WHAT TO PRODUCE:
Give only the number of lines in these records that include "will".

GIVEN INFORMATION:
╔══
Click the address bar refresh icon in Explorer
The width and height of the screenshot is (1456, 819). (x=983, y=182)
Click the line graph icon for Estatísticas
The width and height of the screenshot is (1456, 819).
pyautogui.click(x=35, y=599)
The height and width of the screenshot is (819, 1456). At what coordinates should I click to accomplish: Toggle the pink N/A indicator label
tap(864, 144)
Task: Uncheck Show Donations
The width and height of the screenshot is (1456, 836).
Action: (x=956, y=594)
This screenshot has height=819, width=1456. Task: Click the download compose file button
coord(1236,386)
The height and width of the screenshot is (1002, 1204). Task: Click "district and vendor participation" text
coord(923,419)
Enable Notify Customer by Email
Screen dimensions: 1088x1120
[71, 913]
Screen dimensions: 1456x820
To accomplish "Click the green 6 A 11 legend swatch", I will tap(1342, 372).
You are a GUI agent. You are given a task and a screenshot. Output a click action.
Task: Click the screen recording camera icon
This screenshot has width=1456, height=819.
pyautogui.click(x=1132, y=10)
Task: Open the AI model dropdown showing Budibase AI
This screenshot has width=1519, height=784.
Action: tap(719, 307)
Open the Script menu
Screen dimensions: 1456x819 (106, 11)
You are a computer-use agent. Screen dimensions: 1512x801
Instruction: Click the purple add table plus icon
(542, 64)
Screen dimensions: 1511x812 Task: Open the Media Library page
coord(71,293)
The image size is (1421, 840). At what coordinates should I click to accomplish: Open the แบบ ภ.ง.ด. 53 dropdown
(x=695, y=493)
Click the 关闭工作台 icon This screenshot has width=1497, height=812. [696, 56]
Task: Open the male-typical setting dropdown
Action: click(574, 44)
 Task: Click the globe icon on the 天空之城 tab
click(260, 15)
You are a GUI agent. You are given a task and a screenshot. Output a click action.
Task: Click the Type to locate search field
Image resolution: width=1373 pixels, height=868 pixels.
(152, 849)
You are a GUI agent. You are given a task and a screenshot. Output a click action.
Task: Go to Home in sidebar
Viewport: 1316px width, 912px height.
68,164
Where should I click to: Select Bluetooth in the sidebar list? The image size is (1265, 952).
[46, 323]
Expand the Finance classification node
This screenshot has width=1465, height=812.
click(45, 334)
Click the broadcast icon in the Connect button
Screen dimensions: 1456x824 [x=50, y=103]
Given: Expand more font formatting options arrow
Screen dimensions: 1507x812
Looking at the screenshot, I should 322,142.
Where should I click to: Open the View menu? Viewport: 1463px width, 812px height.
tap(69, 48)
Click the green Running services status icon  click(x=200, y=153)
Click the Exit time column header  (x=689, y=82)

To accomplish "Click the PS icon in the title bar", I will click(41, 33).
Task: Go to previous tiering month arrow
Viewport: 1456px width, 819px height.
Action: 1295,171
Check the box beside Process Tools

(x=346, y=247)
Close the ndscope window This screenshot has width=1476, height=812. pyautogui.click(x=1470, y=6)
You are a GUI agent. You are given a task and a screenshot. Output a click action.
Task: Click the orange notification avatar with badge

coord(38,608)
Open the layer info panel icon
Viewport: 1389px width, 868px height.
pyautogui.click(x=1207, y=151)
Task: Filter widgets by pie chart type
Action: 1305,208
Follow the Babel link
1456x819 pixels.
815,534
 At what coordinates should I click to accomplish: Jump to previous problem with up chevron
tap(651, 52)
╚══
TASK ANSWER:
2